28. Uno también construye lo que le ocurre. Lo construye, lo invoca, no deja escapar lo que le tiene que ocurrir. Así es el hombre. Obra así incluso sabiendo o sintiendo desde el principio, desde el primer instante, que lo que hace es algo fatal. Es como si se mantuviera unido a su destino, como si se llamaran y se crearan mutuamente. No es verdad que la fatalidad llegue ciega a nuestra vida, no. La fatalidad entra por la puerta que nosotros mismos hemos abierto, invitándola a pasar.

fatalidad


29. ¿Qué significa la fidelidad, qué esperamos de la persona a quien amamos? Yo ya soy viejo, y he reflexionado mucho sobre esto. ¿Exigir fidelidad no sería acaso un grado extremo de la egolatría, del egoísmo y de la vanidad, como la mayoría de las cosas y de los deseos de los seres humanos? Cuando exigimos a alguien fidelidad, ¿Es acaso nuestro propósito que la otra persona sea feliz?

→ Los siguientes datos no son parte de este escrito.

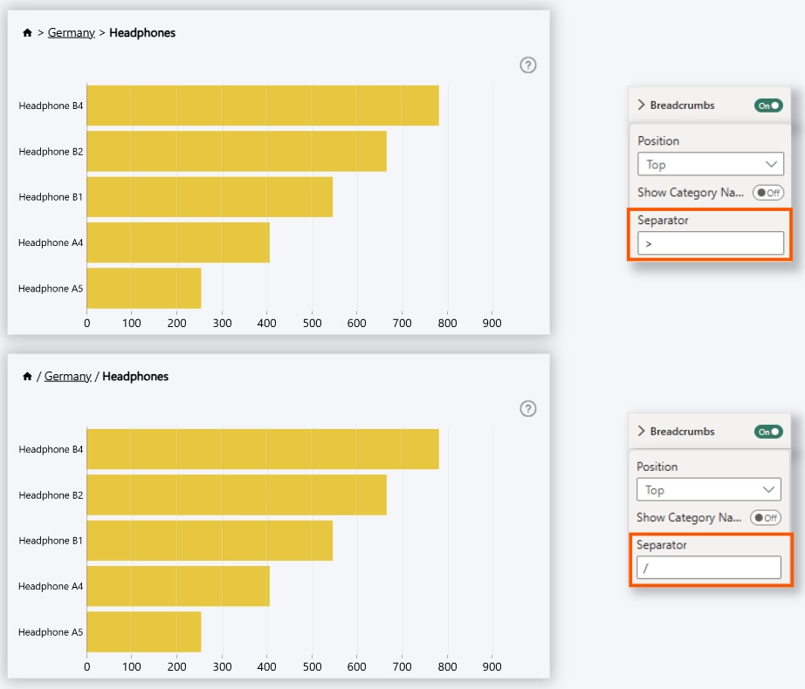Select the Headphone A5 bar in the lower chart
Viewport: 805px width, 689px height.
pos(143,631)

Y si la otra persona no es feliz en la sutil esclavitud de la fidelidad, ¿Amamos a la persona a quien se la exigimos?

fidelidad


30. Por eso temía ese secreto. Por eso somos todos capaces de conformarnos con cualquier cosa, con cualquier arreglo, incluso con el más vil y cobarde; mira a tu alrededor, y encontrarás las mismas soluciones a medias entre los seres humanos: uno se marcha, se aleja de la persona o de las personas que ama, atemorizado por un secreto, y otro se queda, calla y espera una respuesta durante una eternidad...Eso lo he visto y lo he vivido yo. No es cobardía, no...Es una defensa, la última defensa del instinto humano por sobrevivir.

cobardía


31. Al igual que el enamorado, el amigo no espera ninguna recompensa por sus sentimientos. No espera ningún galardón, no idealiza a la persona que ha escogido como amiga, ya que conoce sus defectos y la acepta así, con todas sus consecuencias. Esto sería el ideal. Ahora hace falta saber si vale la pena vivir, si vale la pena ser hombre sin un ideal así. Y si un amigo nuestro se equivoca, si resulta que no es un amigo de verdad, ¿Podemos echarle la culpa por ello, por su carácter, por sus debilidades? ¿Qué valor tiene una amistad si sólo amamos en la otra persona sus virtudes, su fidelidad, su firmeza?